Boeing Co. (BA) needs to improve the reliability of its 787 Dreamliner to satisfy customers such as Norwegian Air Shuttle (NAS) ASA after a series of malfunctions with the new aircraft, an executive for the manufacturer said.
The composite-material aircraft’s dependability now is about 98 percent, which is short of Boeing’s best-selling wide-body model, the 777, Mike Fleming, vice president of 787 Services and Support, said today in Olso at a press conference.
“We’re not satisfied with where the airplane is today, flying at a fleet average of 98 percent,” Fleming said. “It’s going to take us time, just as it did on the 777.”
The Dreamliner experienced a series of malfunctions after its introduction in 2011, including a three-month grounding of the global fleet last year after batteries on some planes caught fire.
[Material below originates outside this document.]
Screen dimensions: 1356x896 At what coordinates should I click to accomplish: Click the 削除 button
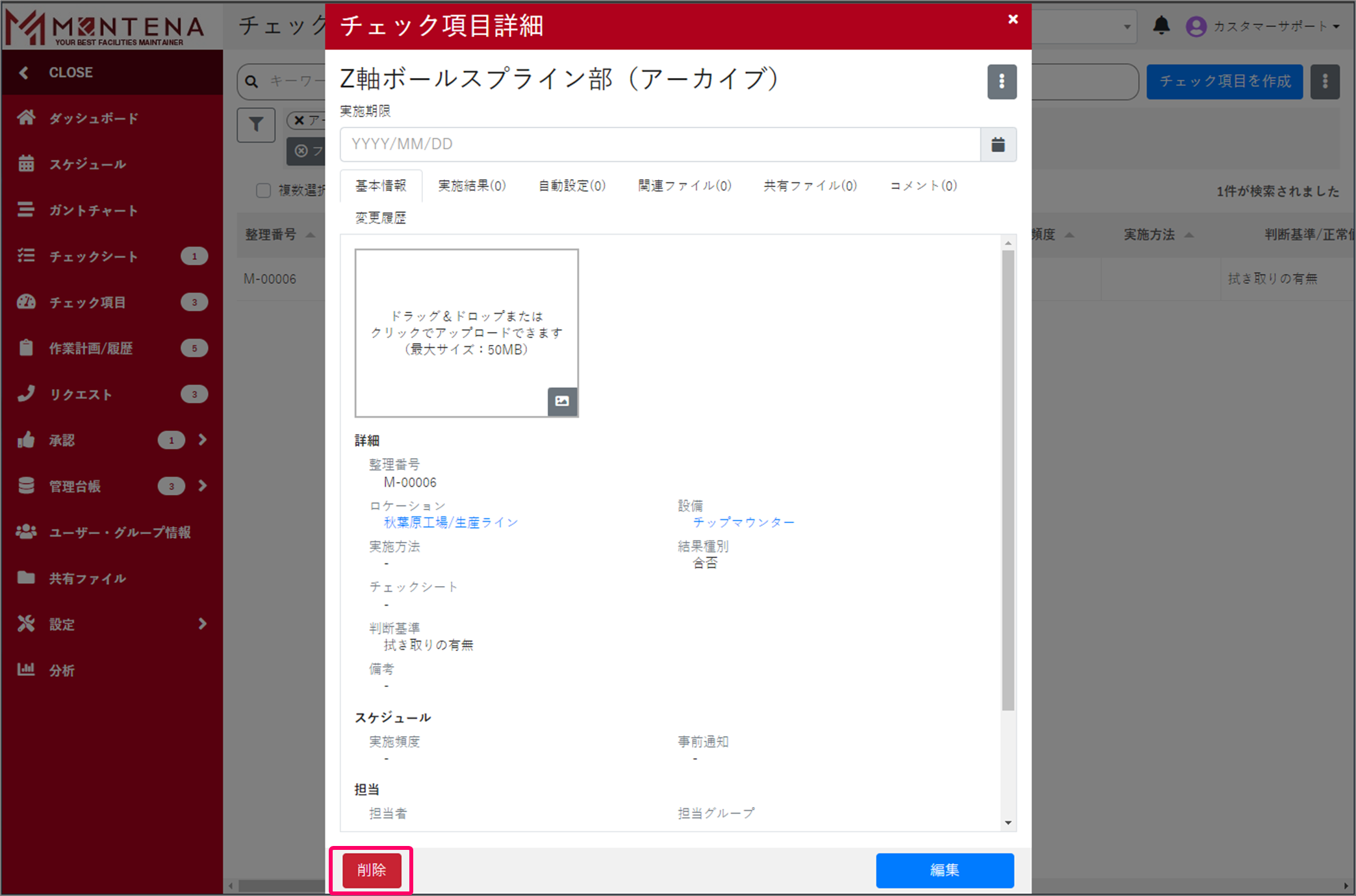tap(371, 870)
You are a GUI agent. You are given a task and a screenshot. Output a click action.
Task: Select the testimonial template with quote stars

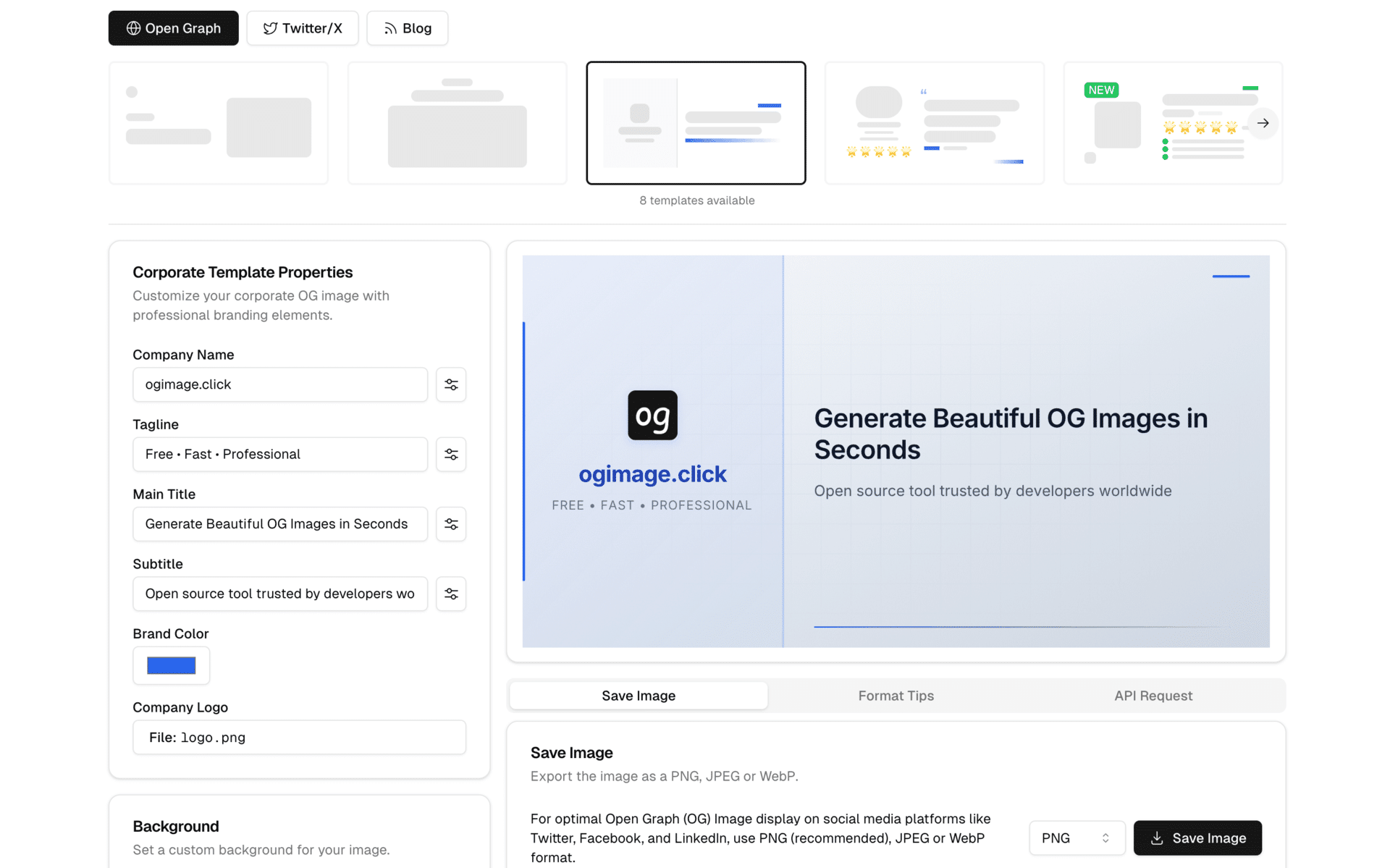coord(934,123)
Norwegian Air, which built its budget long-range ambitions around the Dreamliner, has been hit by the snags because it doesn’t have a big-enough fleet to absorb outages.
Boeing encountered the greatest challenges with the earlier planes when they first went into service, and the aircraft has improved as the Chicago-based company incorporated service bulletins, Fleming said.
The 777 has a 99.3 percent dispatch reliability rate, the highest among all twin-aisle airplanes in service today, according to the Boeing website.
“We introduced the 777 in 1995 and it was in about the 1999 time-frame that we saw sustained performance over 99 percent in that fleet,” Fleming said.